Embedded in the core values of the University of Washington is a commitment to ensuring access to a quality higher education experience for a diverse student population. Disability Resources for Students (DRS) recognizes disability as an aspect of diversity that is integral to society and to our campus community. DRS serves as a partner in fostering an inclusive and equitable environment for all University of Washington students.

DRS Instructions for Students

If you have already established accommodations with DRS, please communicate your approved accommodations to the lecturers at your earliest convenience so we can discuss your needs in this course.

If you have not yet established services through DRS, but have a temporary health condition or permanent disability that requires accommodations (conditions include but not limited to; mental health, attention-related, learning, vision, hearing, physical or health impacts), you are welcome to contact DRS. DRS offers resources and coordinates reasonable accommodations for students with disabilities and/or temporary health conditions.

Reasonable accommodations are established through an interactive process between you, your lecturer(s) and DRS. It is the policy and practice of the University of Washington to create inclusive and accessible learning environments consistent with federal and state law.

Religious Accommodations

Washington state law requires that UW develop a policy for accommodation of student absences or significant hardship due to reasons of faith or conscience, or for organized religious activities.
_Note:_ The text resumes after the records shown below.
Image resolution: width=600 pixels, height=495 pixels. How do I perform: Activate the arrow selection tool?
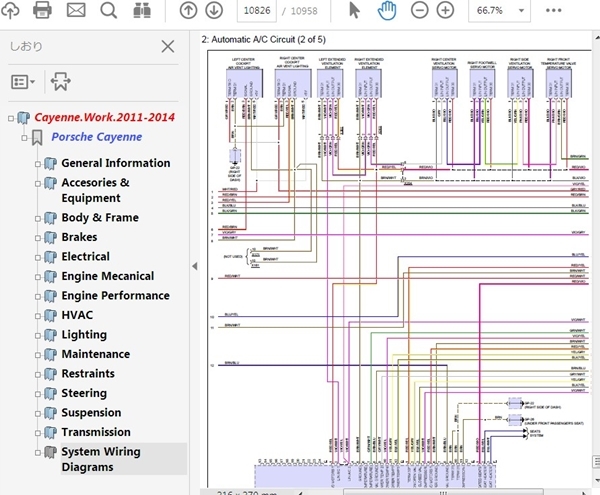pyautogui.click(x=354, y=11)
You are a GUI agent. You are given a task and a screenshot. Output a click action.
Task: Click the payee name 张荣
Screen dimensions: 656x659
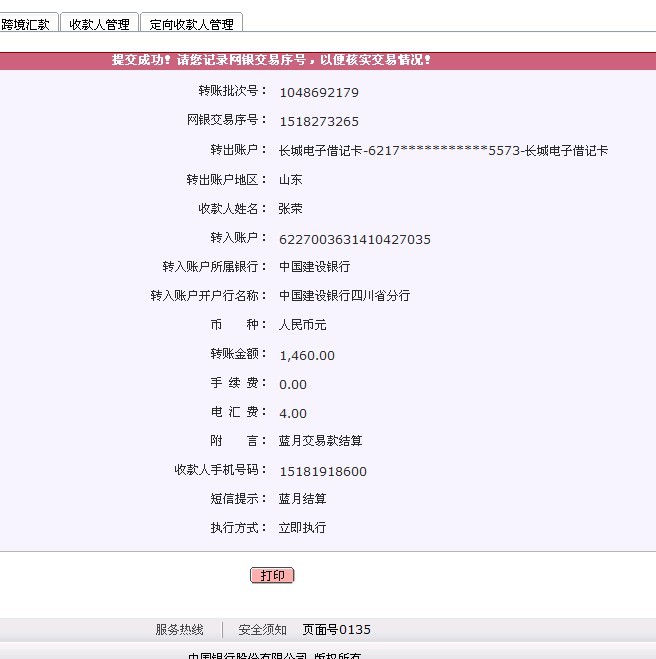tap(290, 209)
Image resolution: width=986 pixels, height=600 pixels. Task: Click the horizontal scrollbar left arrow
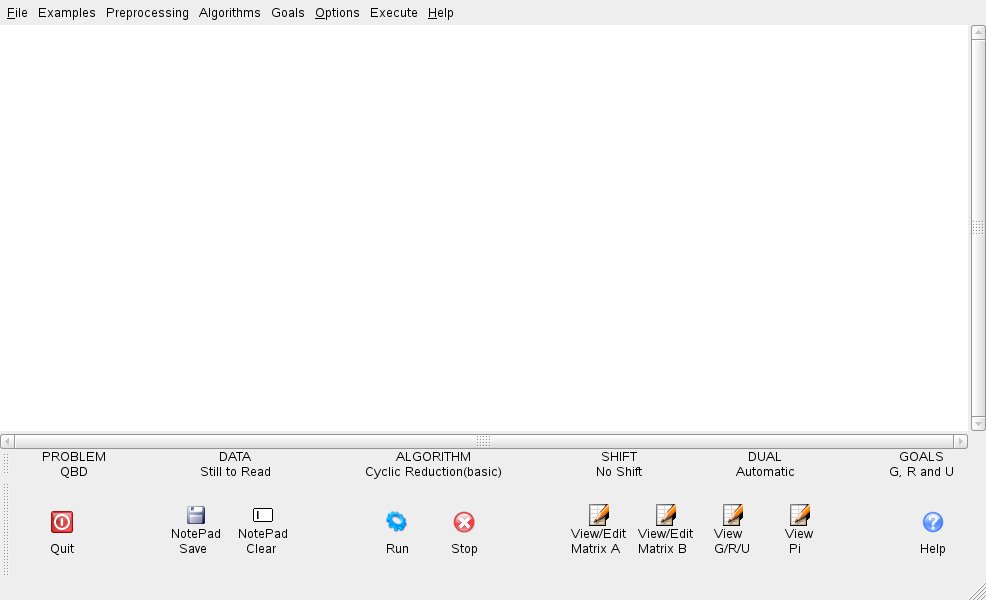click(x=7, y=441)
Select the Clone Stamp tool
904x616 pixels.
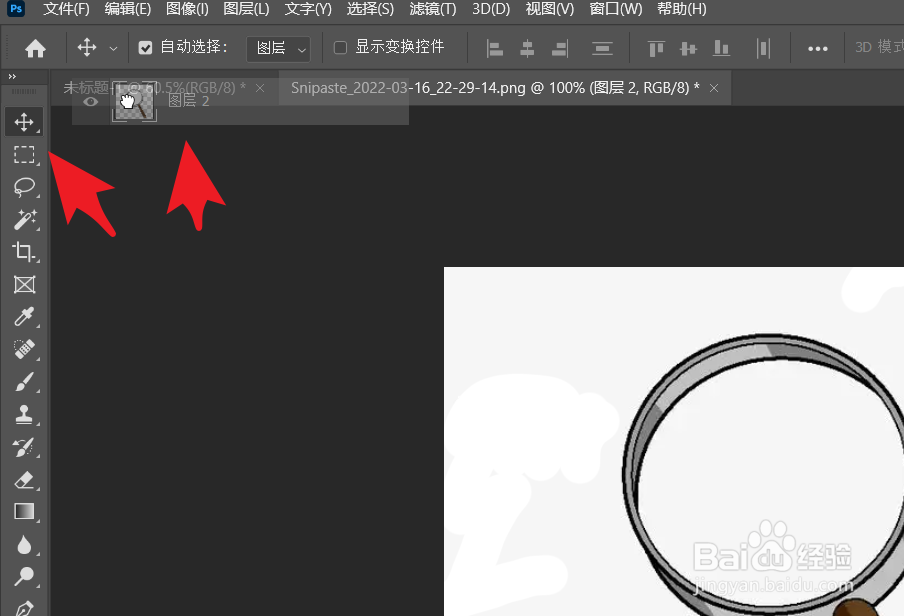click(24, 414)
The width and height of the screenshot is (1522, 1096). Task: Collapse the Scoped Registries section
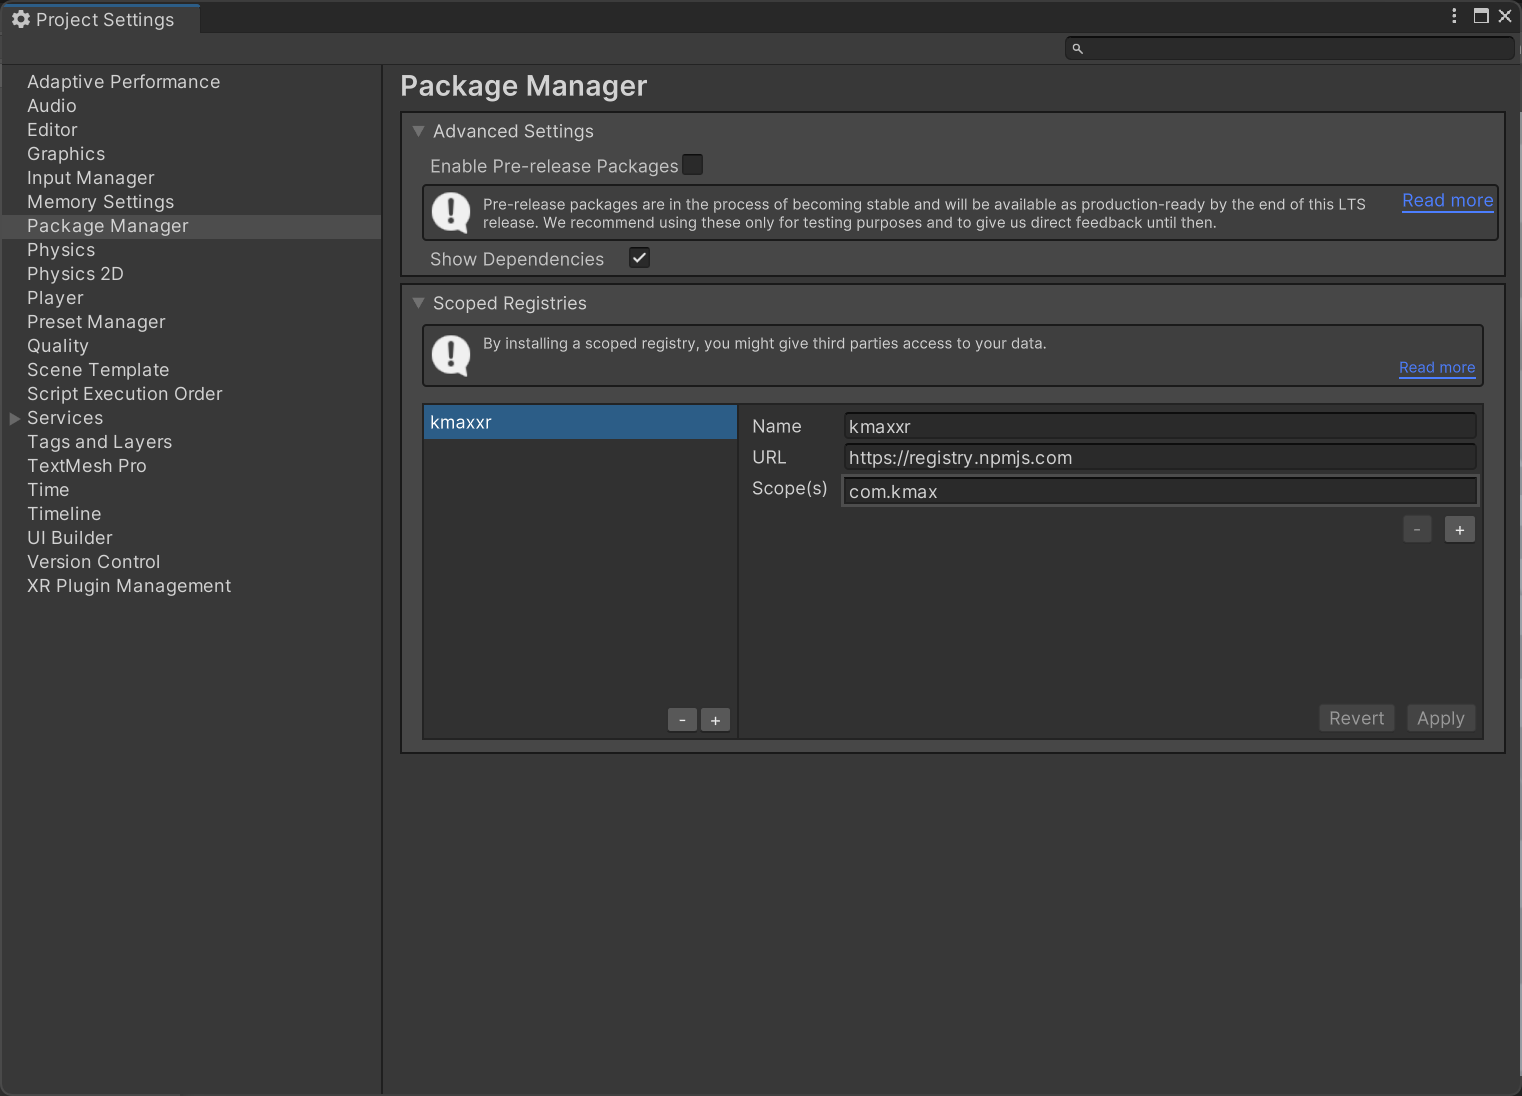pyautogui.click(x=418, y=302)
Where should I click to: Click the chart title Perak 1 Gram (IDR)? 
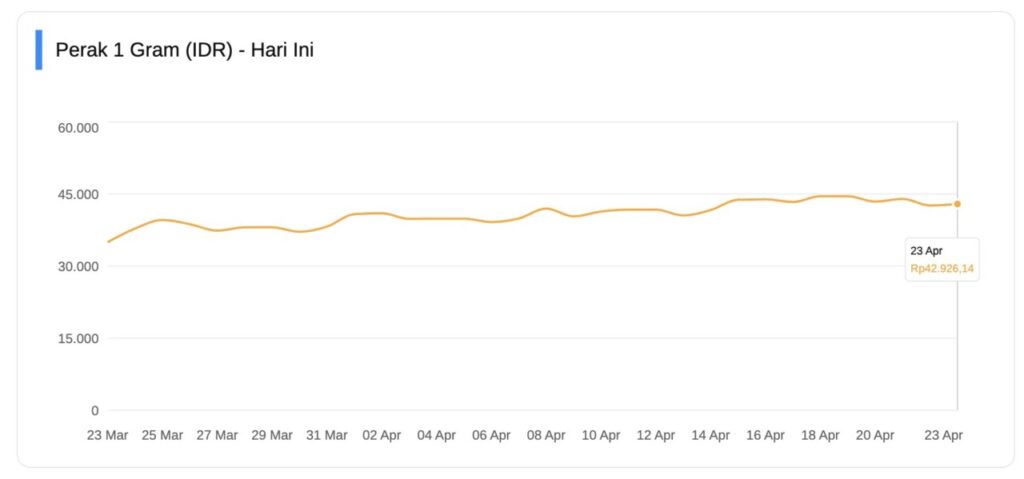[x=185, y=50]
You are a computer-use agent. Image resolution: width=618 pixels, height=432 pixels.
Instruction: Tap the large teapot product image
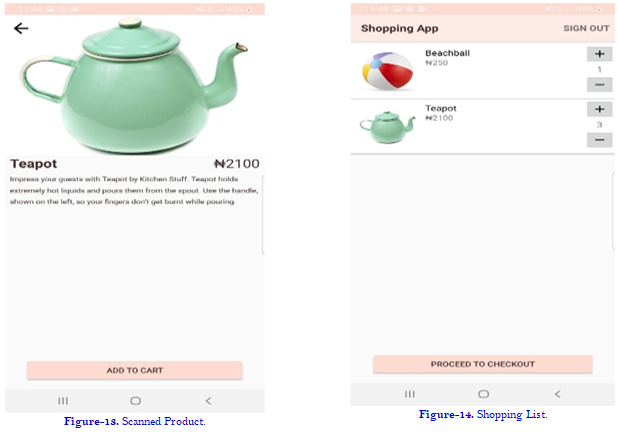coord(134,85)
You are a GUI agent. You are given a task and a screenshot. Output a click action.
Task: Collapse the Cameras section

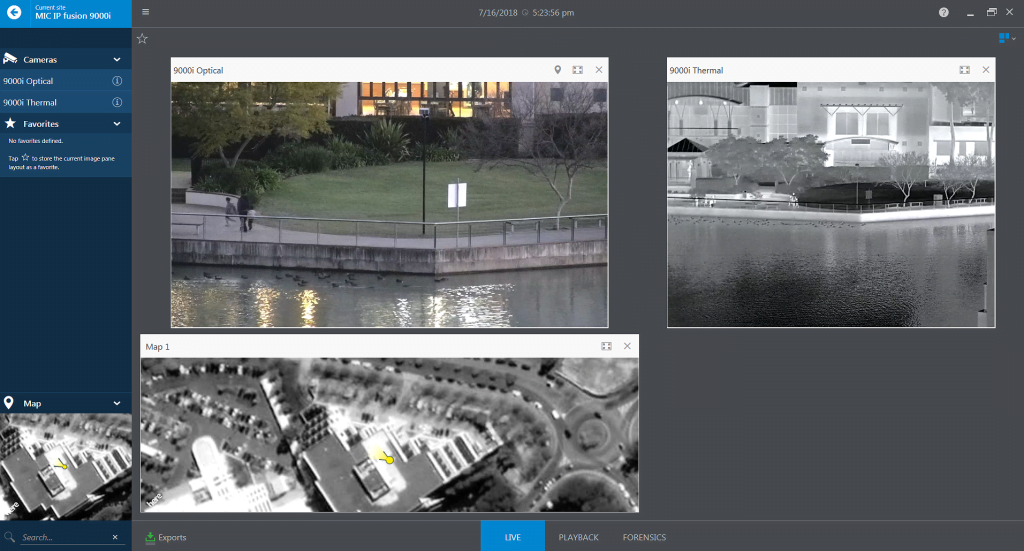click(x=117, y=60)
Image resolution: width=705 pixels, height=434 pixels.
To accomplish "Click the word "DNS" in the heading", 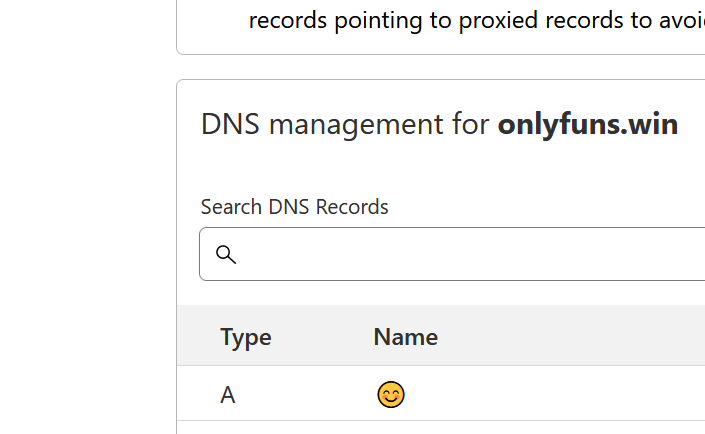I will (231, 125).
The UW’s policy, including more information about how to request an accommodation, is available at Religious Accommodations Policy. Accommodations must be requested within the first two weeks of this course using the Religious Accommodations Request form.

Inclusion

Our code and our projects are made better by considering a variety of viewpoints. Your course staff is committed to the values outlined in the Allen School’s inclusiveness statement, and you are expected to uphold a supportive and inclusive learning environment.

If, at any point, you are made to feel uncomfortable, disrespected, or excluded by a staff member or fellow student, please report the incident so that we may address the issue and maintain a supportive and inclusive learning environment. Should you feel uncomfortable bringing up an issue with a staff member directly, you may consider submitting anonymous feedback or contacting the Office of the Ombud.